The woman put down her basket of laundry and came over to the fence. Her son, who looked a bit younger than the girl, came over as well. Do you want me to help you move him? she asked.

I’ll tell you, it’s a very embarrassing thing to be sitting up high on a gypsy caravan with the reins in your hand and a big brute of a beast like Danny-Boy in front of you and you can’t make him move so a woman doing laundry has to interrupt her day to give you a hand.

That would be very nice of you, I said.

The woman went back to the house and came out holding a couple of carrots. She crossed under the fence and went up to Danny and talked to him in a low voice while stroking his neck. He seemed to quite like it (of course, if she’d climbed up on the gypsy caravan and talked to me in a bedroom voice while stroking my neck I probably would have liked it as well). Then she held out one of the carrots in front of Danny and made a little clicking noise. Danny immediately began to move. She grabbed his bridle and walked up the lane with us a bit, her two children giggling and squealing as they danced alongside the caravan.
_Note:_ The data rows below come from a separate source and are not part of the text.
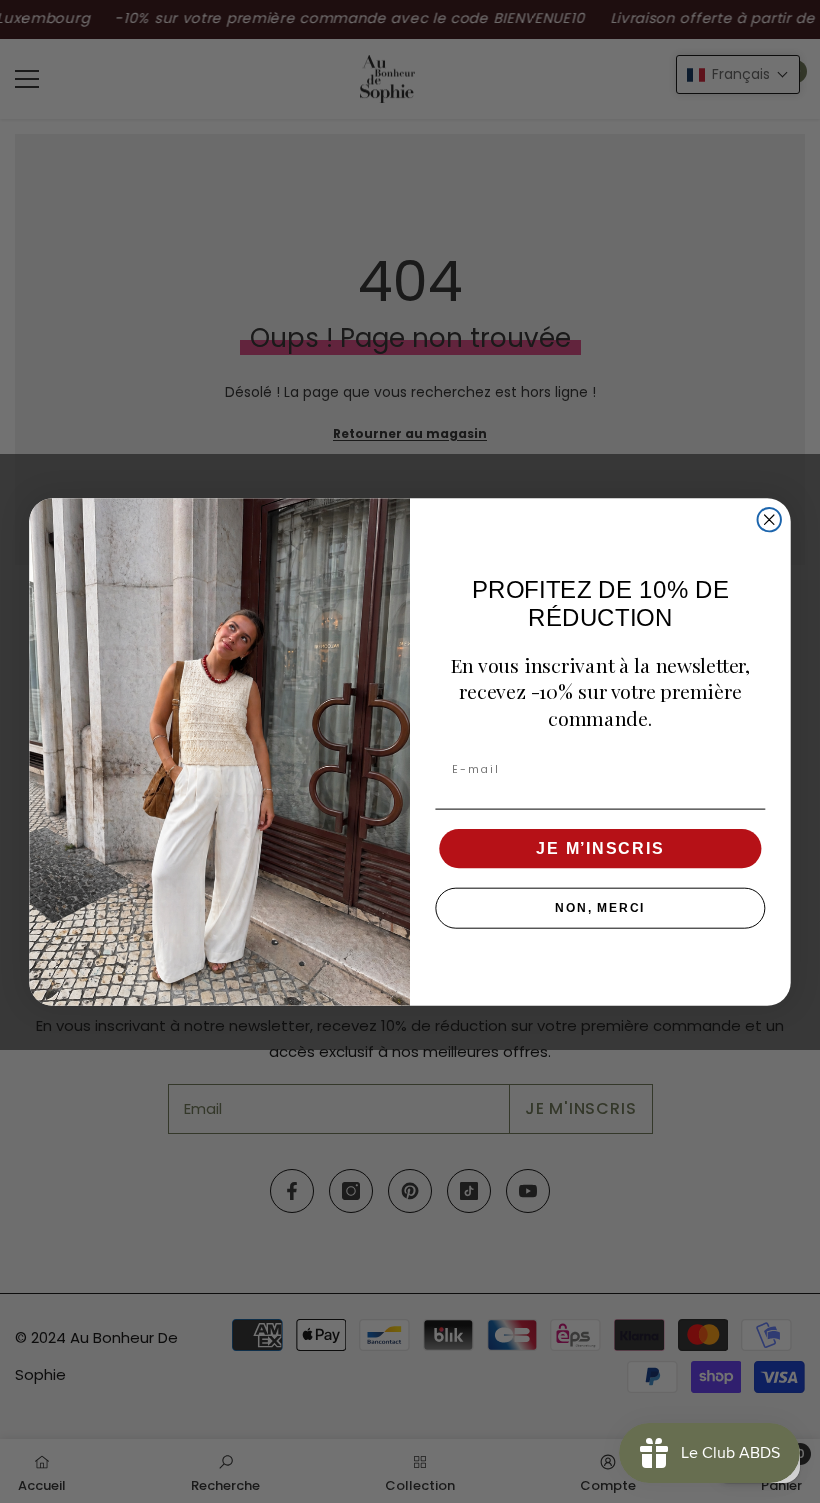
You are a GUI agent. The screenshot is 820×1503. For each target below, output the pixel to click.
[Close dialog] (769, 518)
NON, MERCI (600, 908)
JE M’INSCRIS (600, 847)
When we got to the top of the rise she said, Do you think you can handle him now?

I think so, I said. Thanks very much.

Oh, it’s no bother, said the woman. You’re not the first to come by driving a caravan that had no clue how to make a horse do what a horse is supposed to do.

I suppose not, I said. She gave us a wave and then, grabbing the hands of her children, ran down the hill back towards the home. Not a minute later, Danny stopped dead in the road again. Fortunately, this time we were out of sight of the woman and her children. Mr. Lynch climbed down with his walking stick. Look here, he said sternly to Danny, holding up the staff. We know you don’t like going this way but we don’t really care. We’re not turning around and going on the other road. So you might as well get used to it. Otherwise it will be a long day for all of us.

And with that, Danny started up again.

Well done, I said to Mr. Lynch when he climbed back up on the caravan.

Well, said Mr. Lynch, quite pleased with himself, sometimes you use the carrot and sometimes you use the stick.